Background and objective: (124)I emits a positron and can be imaged with a positron emission tomography (PET) scanner. The objective of this study was to compare the ability of diagnostic (124)I PET images versus (131)I planar whole-body imaging in detecting residual thyroid tissue and/or metastatic well-differentiated thyroid cancer (WDTC).
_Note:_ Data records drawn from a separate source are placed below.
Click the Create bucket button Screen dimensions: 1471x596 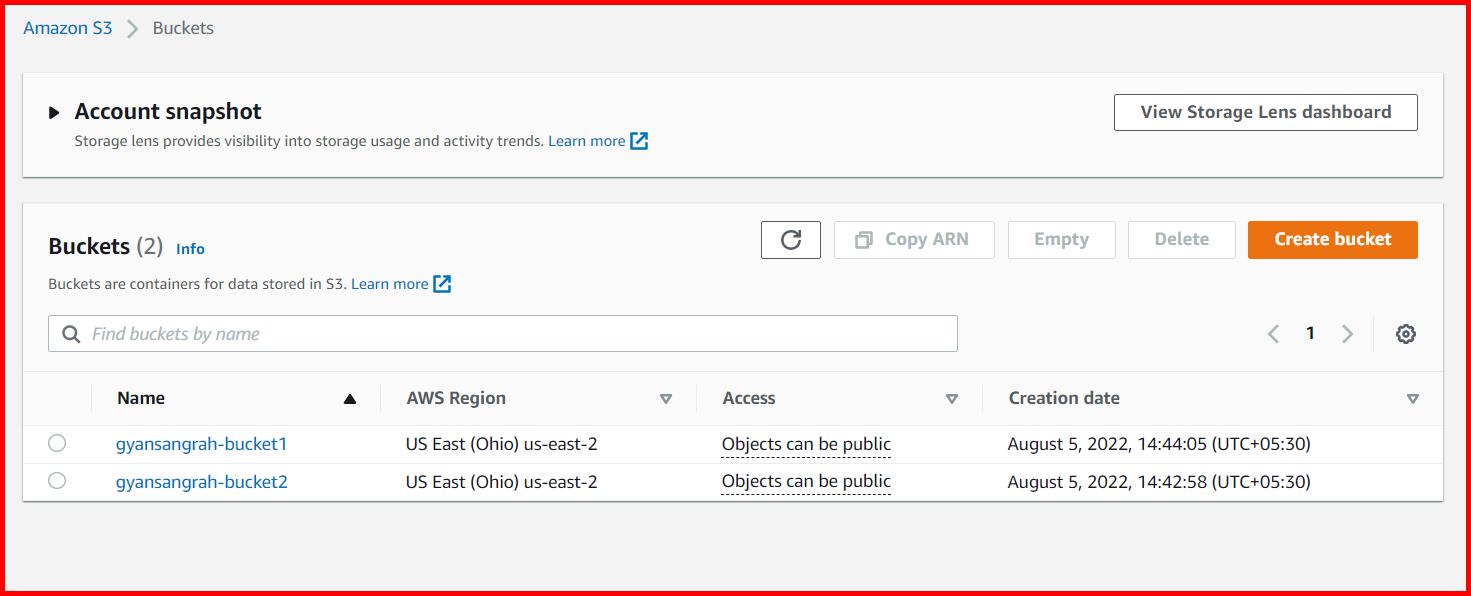coord(1332,239)
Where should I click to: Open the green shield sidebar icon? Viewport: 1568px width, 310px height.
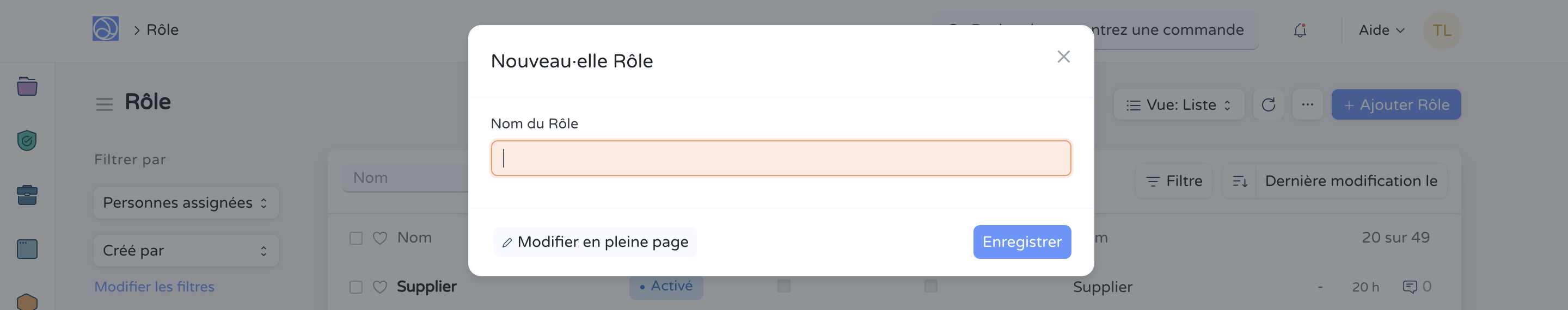27,140
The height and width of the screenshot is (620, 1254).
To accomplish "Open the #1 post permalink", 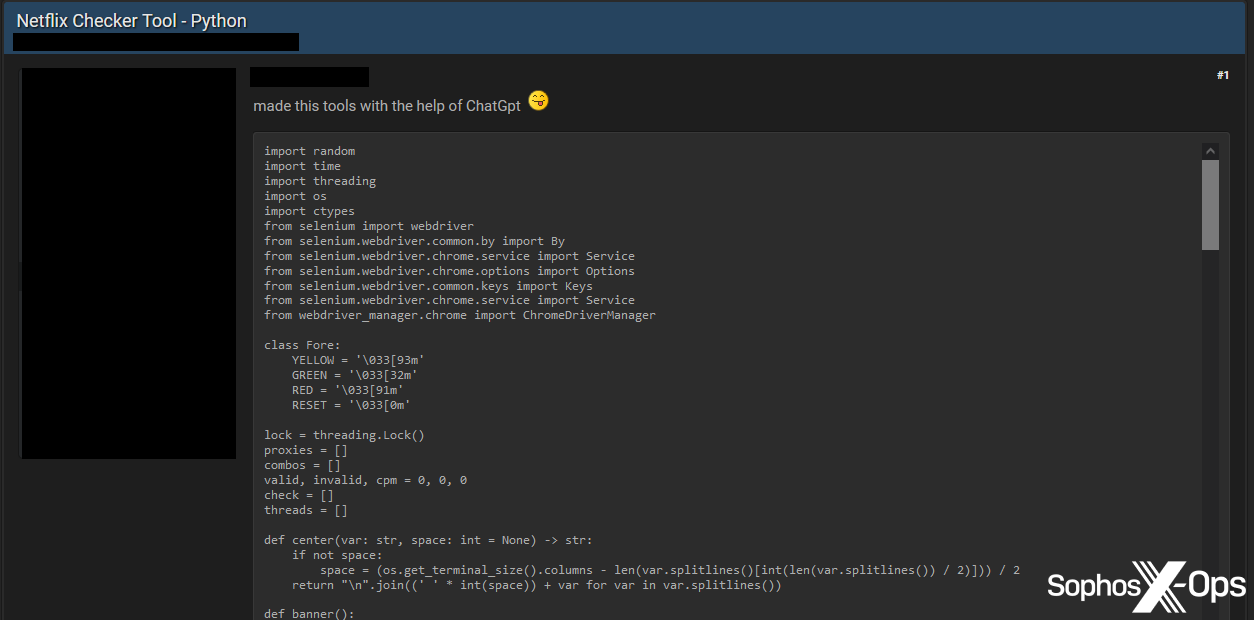I will [x=1222, y=74].
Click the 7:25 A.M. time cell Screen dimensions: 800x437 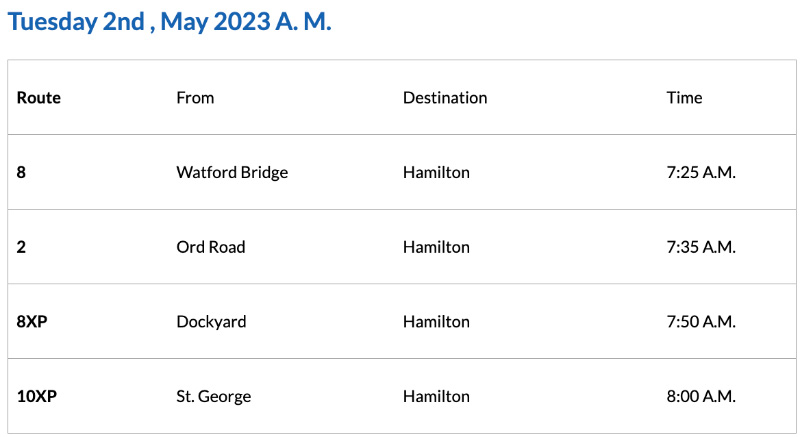point(701,172)
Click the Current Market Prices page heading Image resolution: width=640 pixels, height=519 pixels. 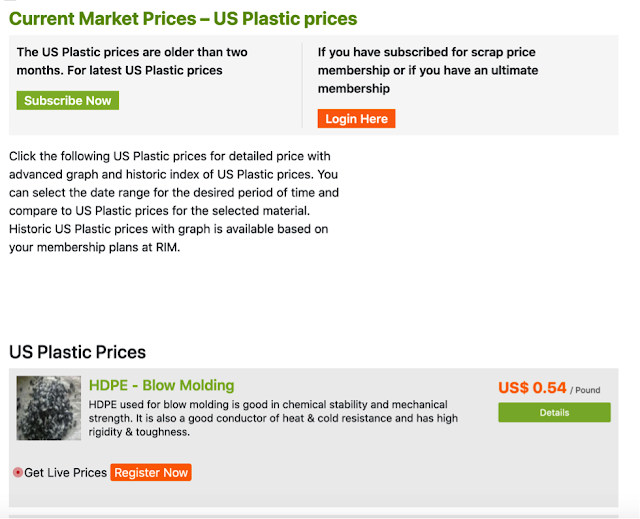(x=183, y=19)
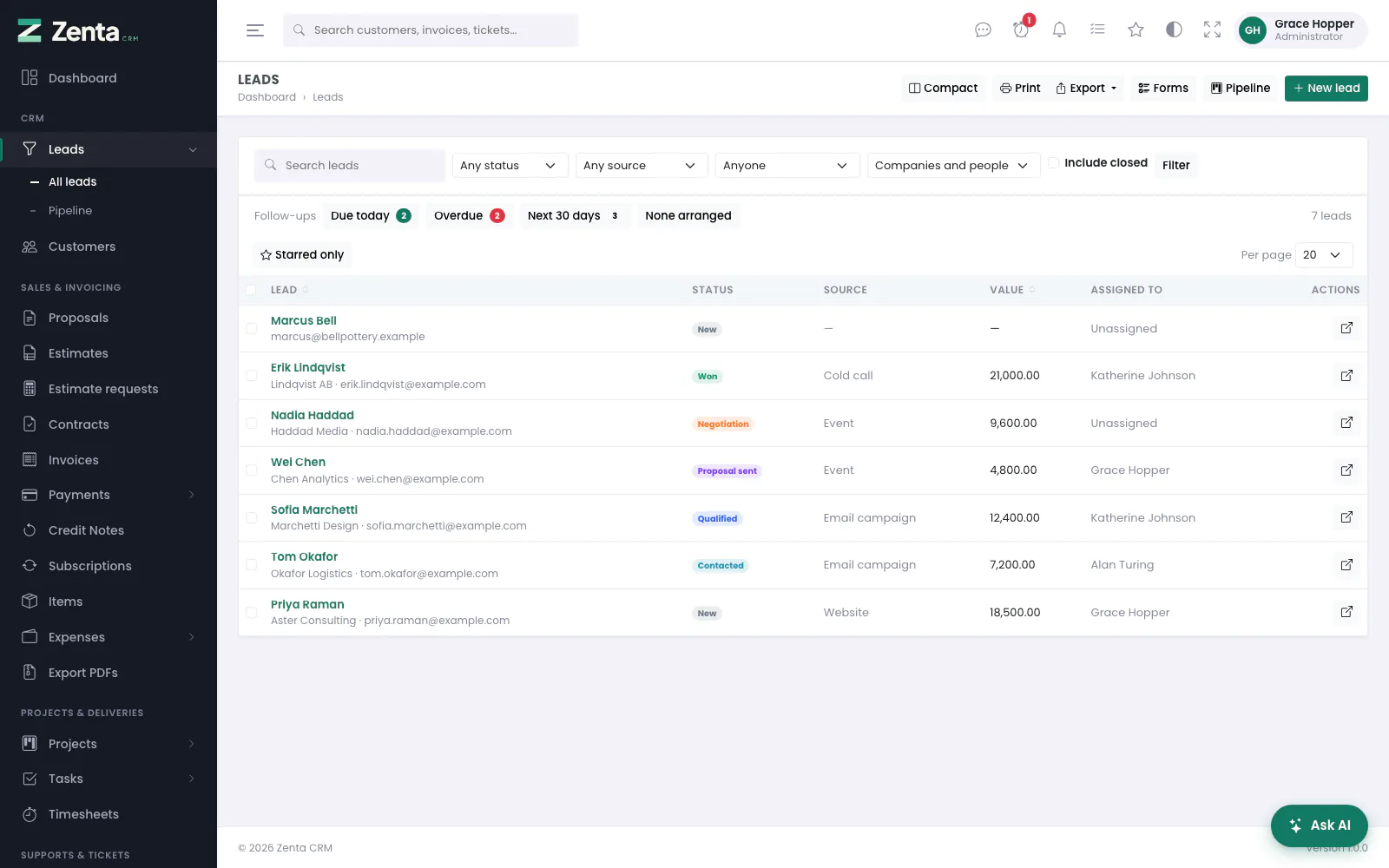Open Sofia Marchetti lead link
This screenshot has height=868, width=1389.
tap(314, 510)

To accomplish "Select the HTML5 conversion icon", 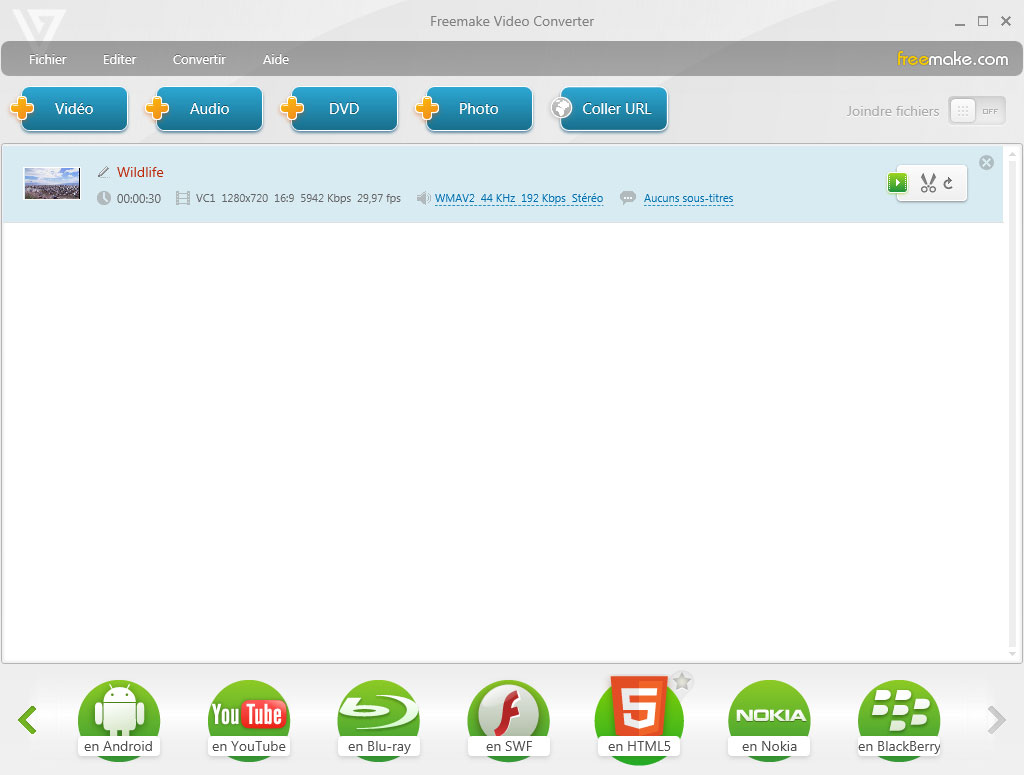I will (x=638, y=714).
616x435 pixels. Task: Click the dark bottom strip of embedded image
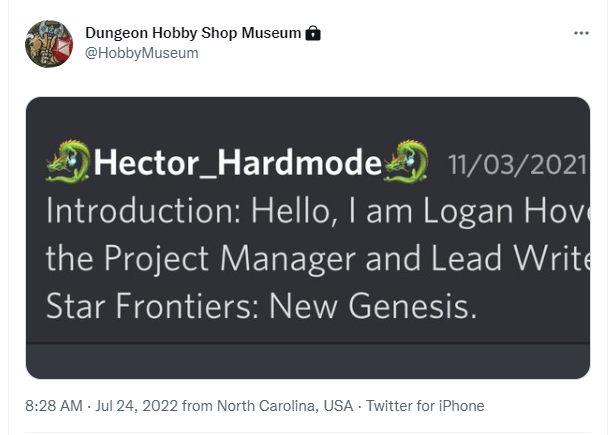(308, 362)
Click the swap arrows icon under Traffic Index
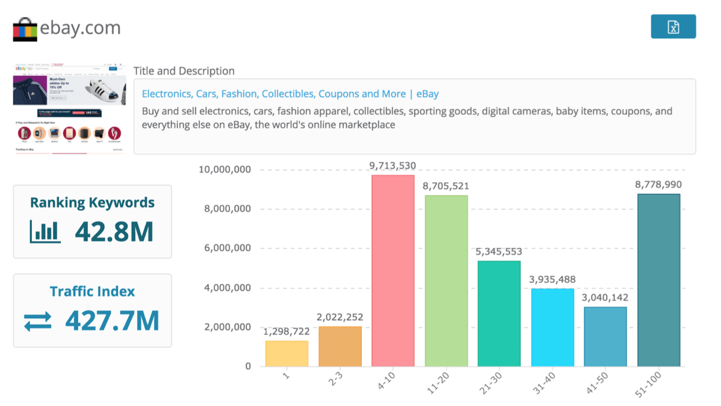Screen dimensions: 721x406 click(x=38, y=321)
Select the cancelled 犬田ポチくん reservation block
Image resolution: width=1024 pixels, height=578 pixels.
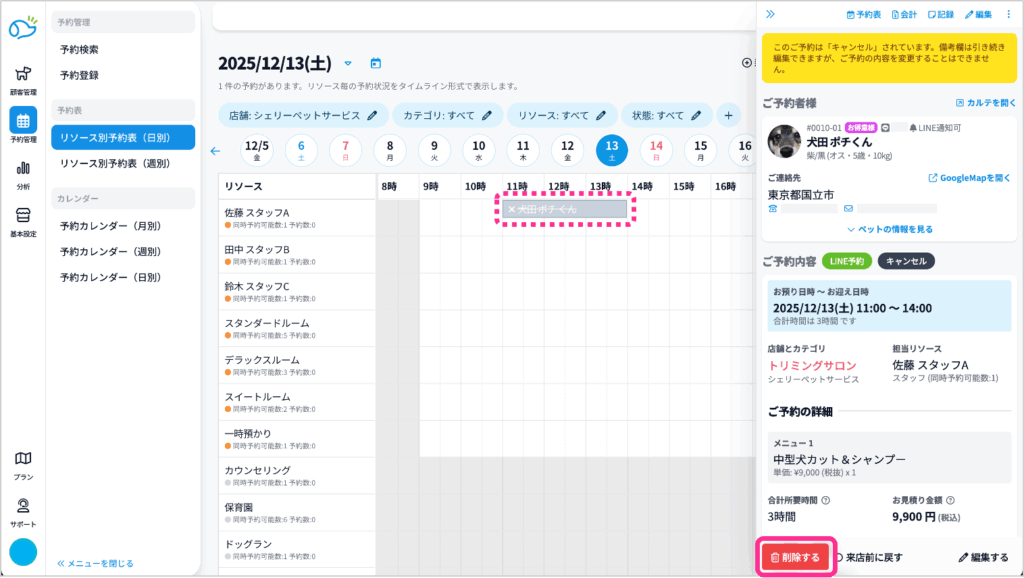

Methods: Patients were recruited prospectively for this study who (i) had WDTC, (ii) were suspected of having metastatic WDTC, and (iii) were referred for (131)I whole-body dosimetry. The prescribed activity was 1-2 mCi (37-74 MBq) and 1.7 mCi (62.9 MBq) for (131)I and (124)I, respectively. For each image, one blinded reader (D.V.N.) categorized every focus of (131)I and (124)I radioiodine uptake as 1 = definite physiological uptake/artifact, 2 = most likely physiological uptake/artifact, 3 = indeterminate, 4 = residual thyroid tissue/metastases in the neck/bed, 5 = most likely metastases, or 6 = definite metastases. Foci categorized as 4, 5, or 6 were considered positive. When available, foci categorized as 4, 5, or 6 were correlated with other diagnostic studies.
Results: Of the 25 patients, 8 patients (32%) had more positive foci on (124)I images than on (131)I, of which 3 patients to date have had metastases confirmed in one or more of the additional positive (124)I foci. (124)I demonstrated the same number of foci as on (131)I in 16 patients (14 with no positive foci, and 2 with two positive and five positive foci each). One patient had one additional positive focus on (131)I not seen on (124)I, which has not yet been confirmed as a metastasis. A total of 97 positive foci were identified on either (124)I or (131)I. (124)I identified 49 positive foci not seen with (131)I, and (131)I identified one positive focus not seen with (124)I.
Conclusion: Relative to (131)I planar whole-body imaging, (124)I PET identified as many as 50% more foci of radioiodine uptake suggestive of additional residual thyroid tissue and/or metastases in as many as 32% more patients who had WDTC.